TASK ITEM – Each record must be repeated exactly. None may be dropped.

DATA SHOWN –
═══
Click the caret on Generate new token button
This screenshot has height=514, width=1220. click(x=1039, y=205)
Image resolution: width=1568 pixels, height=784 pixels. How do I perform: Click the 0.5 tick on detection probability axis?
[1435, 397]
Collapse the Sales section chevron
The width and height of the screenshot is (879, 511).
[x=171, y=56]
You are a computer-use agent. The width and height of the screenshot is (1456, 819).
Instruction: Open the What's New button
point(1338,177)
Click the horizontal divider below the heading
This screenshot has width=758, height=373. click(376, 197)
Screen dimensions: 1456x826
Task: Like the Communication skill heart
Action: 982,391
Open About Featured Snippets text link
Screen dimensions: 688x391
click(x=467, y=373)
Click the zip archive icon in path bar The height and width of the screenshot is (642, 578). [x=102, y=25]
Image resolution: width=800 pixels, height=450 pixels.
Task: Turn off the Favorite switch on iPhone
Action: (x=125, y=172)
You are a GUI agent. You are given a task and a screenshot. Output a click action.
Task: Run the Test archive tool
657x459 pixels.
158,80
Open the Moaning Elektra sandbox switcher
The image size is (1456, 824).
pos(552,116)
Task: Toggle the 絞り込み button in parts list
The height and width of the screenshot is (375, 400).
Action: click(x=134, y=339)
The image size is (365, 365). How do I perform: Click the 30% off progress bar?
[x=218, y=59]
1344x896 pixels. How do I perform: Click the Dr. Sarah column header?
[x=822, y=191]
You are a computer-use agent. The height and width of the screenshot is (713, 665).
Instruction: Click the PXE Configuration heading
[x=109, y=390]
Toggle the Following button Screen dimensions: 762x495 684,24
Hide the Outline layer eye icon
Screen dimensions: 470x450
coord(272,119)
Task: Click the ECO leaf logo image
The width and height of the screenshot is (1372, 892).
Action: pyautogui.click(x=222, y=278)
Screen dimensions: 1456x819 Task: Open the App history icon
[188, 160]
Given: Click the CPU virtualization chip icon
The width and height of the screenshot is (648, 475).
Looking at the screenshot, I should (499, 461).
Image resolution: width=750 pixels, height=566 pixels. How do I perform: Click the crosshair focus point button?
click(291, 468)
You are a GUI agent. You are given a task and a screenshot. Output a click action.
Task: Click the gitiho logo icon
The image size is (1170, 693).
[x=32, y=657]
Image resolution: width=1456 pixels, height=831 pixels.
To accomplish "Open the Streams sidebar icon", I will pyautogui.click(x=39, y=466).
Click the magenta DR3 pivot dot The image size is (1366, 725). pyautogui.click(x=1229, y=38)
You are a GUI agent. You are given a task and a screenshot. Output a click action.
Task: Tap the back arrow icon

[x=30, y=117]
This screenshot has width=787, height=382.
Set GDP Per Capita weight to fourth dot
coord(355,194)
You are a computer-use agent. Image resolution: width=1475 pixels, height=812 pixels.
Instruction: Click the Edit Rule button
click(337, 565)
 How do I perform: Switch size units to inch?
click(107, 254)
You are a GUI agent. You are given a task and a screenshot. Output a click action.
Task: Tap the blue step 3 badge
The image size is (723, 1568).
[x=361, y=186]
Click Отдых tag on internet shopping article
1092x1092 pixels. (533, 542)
═══
OUTPUT FOR THIS TASK –
Click the caret on Generate new token button
This screenshot has height=514, width=1220. click(x=1039, y=205)
Image resolution: width=1568 pixels, height=784 pixels. How do I perform: Click the 0.5 tick on detection probability axis?
[1435, 397]
Collapse the Sales section chevron
The width and height of the screenshot is (879, 511).
[x=171, y=56]
You are a computer-use agent. The width and height of the screenshot is (1456, 819).
Instruction: Open the What's New button
point(1338,177)
Click the horizontal divider below the heading
This screenshot has width=758, height=373. click(376, 197)
Screen dimensions: 1456x826
Task: Like the Communication skill heart
Action: 982,391
Open About Featured Snippets text link
Screen dimensions: 688x391
click(x=467, y=373)
Click the zip archive icon in path bar The height and width of the screenshot is (642, 578). [x=102, y=25]
Image resolution: width=800 pixels, height=450 pixels.
Task: Turn off the Favorite switch on iPhone
Action: (x=125, y=172)
You are a GUI agent. You are given a task and a screenshot. Output a click action.
Task: Run the Test archive tool
657x459 pixels.
158,80
Open the Moaning Elektra sandbox switcher
The image size is (1456, 824).
pos(552,116)
Task: Toggle the 絞り込み button in parts list
The height and width of the screenshot is (375, 400).
Action: click(x=134, y=339)
The image size is (365, 365). How do I perform: Click the 30% off progress bar?
[x=218, y=59]
1344x896 pixels. How do I perform: Click the Dr. Sarah column header?
[x=822, y=191]
You are a computer-use agent. The height and width of the screenshot is (713, 665).
Instruction: Click the PXE Configuration heading
[x=109, y=390]
Toggle the Following button Screen dimensions: 762x495 684,24
Hide the Outline layer eye icon
Screen dimensions: 470x450
coord(272,119)
Task: Click the ECO leaf logo image
The width and height of the screenshot is (1372, 892).
Action: pyautogui.click(x=222, y=278)
Screen dimensions: 1456x819 Task: Open the App history icon
[188, 160]
Given: Click the CPU virtualization chip icon
The width and height of the screenshot is (648, 475).
Looking at the screenshot, I should (499, 461).
Image resolution: width=750 pixels, height=566 pixels. How do I perform: Click the crosshair focus point button?
click(291, 468)
You are a GUI agent. You are given a task and a screenshot. Output a click action.
Task: Click the gitiho logo icon
The image size is (1170, 693).
[x=32, y=657]
Image resolution: width=1456 pixels, height=831 pixels.
To accomplish "Open the Streams sidebar icon", I will pyautogui.click(x=39, y=466).
Click the magenta DR3 pivot dot The image size is (1366, 725). pyautogui.click(x=1229, y=38)
You are a GUI agent. You are given a task and a screenshot. Output a click action.
Task: Tap the back arrow icon

[x=30, y=117]
This screenshot has width=787, height=382.
Set GDP Per Capita weight to fourth dot
coord(355,194)
You are a computer-use agent. Image resolution: width=1475 pixels, height=812 pixels.
Instruction: Click the Edit Rule button
click(337, 565)
 How do I perform: Switch size units to inch?
click(107, 254)
You are a GUI agent. You are given a task and a screenshot. Output a click action.
Task: Tap the blue step 3 badge
The image size is (723, 1568).
[x=361, y=186]
Click Отдых tag on internet shopping article
1092x1092 pixels. (533, 542)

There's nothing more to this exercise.